EXERCISE: Skip the pictures and retype exactly the lines from the one holding "The width and" through the end of the entries.

------ ENTRIES SUPPLIED ------

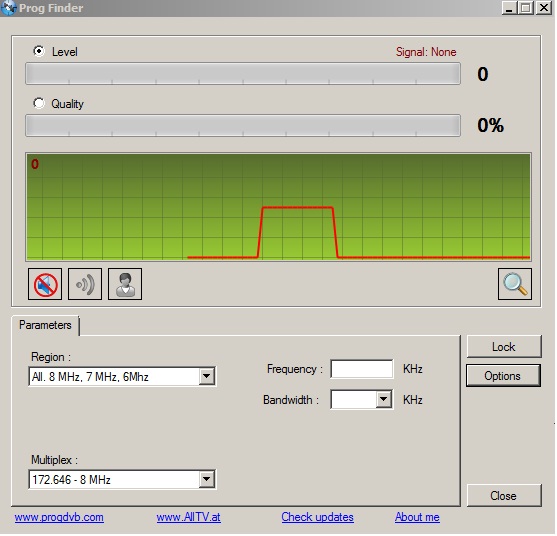Click the Prog Finder title bar icon
Screen dimensions: 557x536
[9, 8]
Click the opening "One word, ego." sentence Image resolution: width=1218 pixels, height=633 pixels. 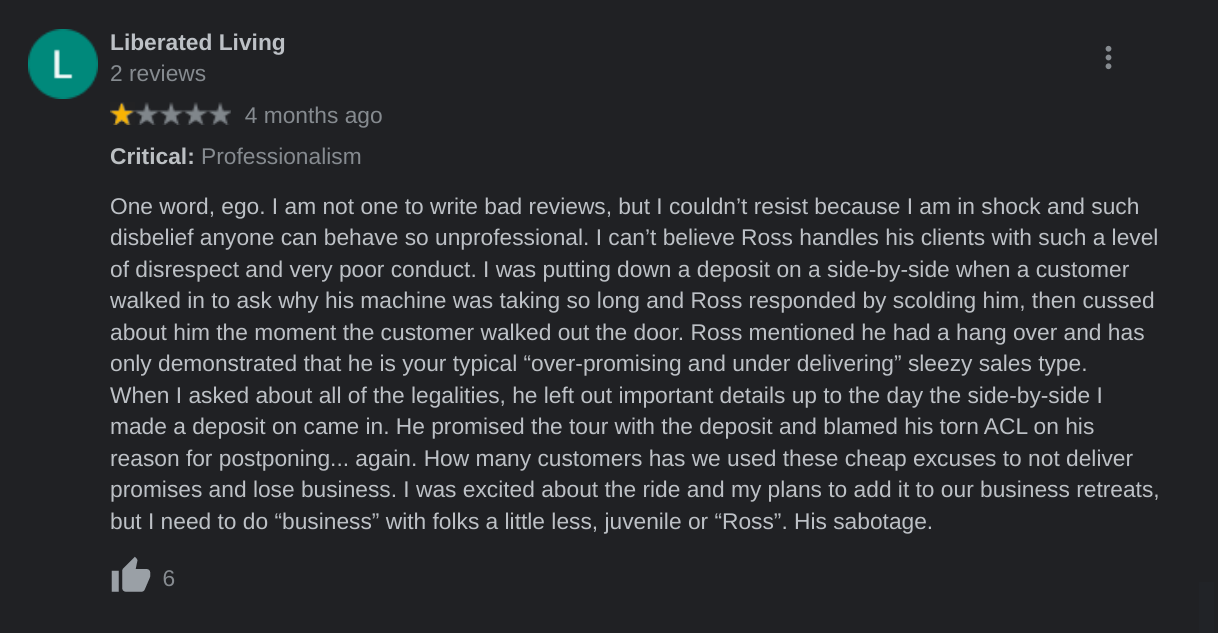[187, 207]
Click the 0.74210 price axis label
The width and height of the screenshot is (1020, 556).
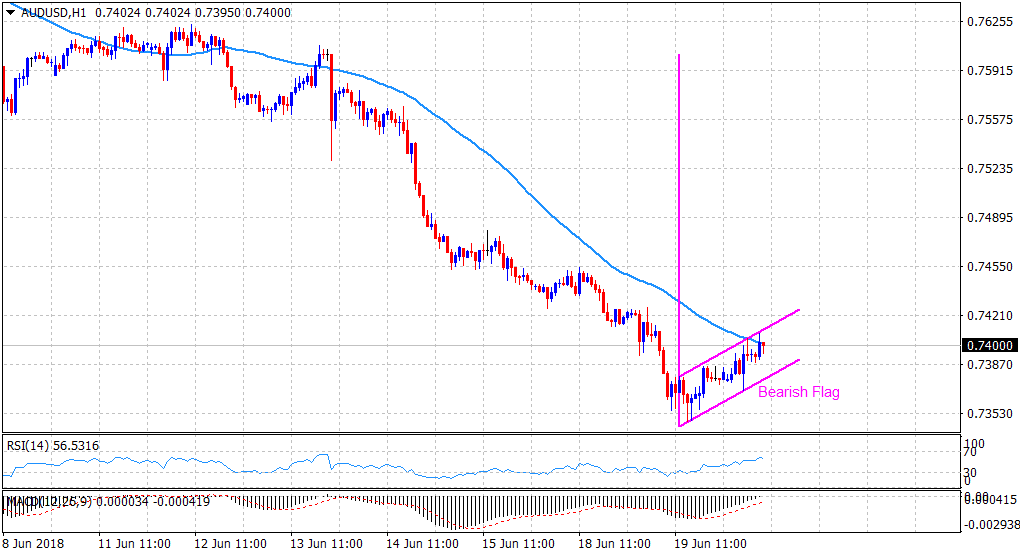point(987,315)
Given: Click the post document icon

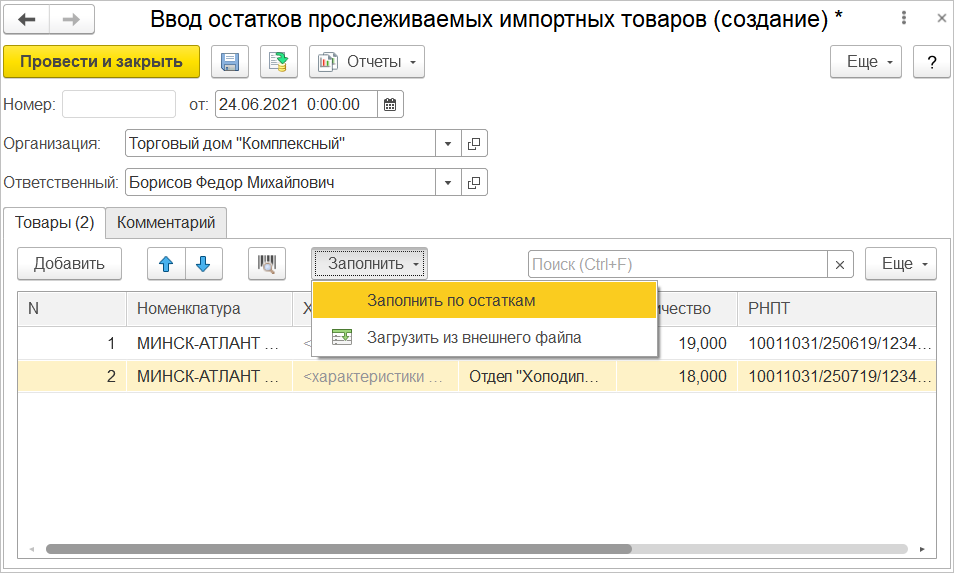Looking at the screenshot, I should [x=279, y=62].
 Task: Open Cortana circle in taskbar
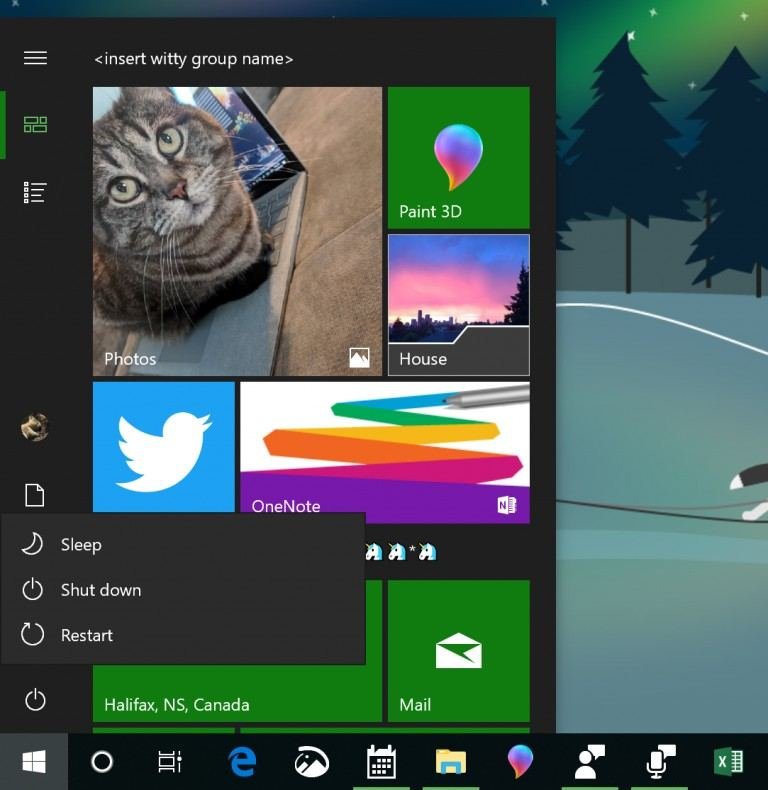(101, 762)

------

COMPLETED TASK:
The width and height of the screenshot is (1020, 556).
point(987,315)
Given: Click the post document icon

Looking at the screenshot, I should [x=279, y=62].
 Task: Open Cortana circle in taskbar
(101, 762)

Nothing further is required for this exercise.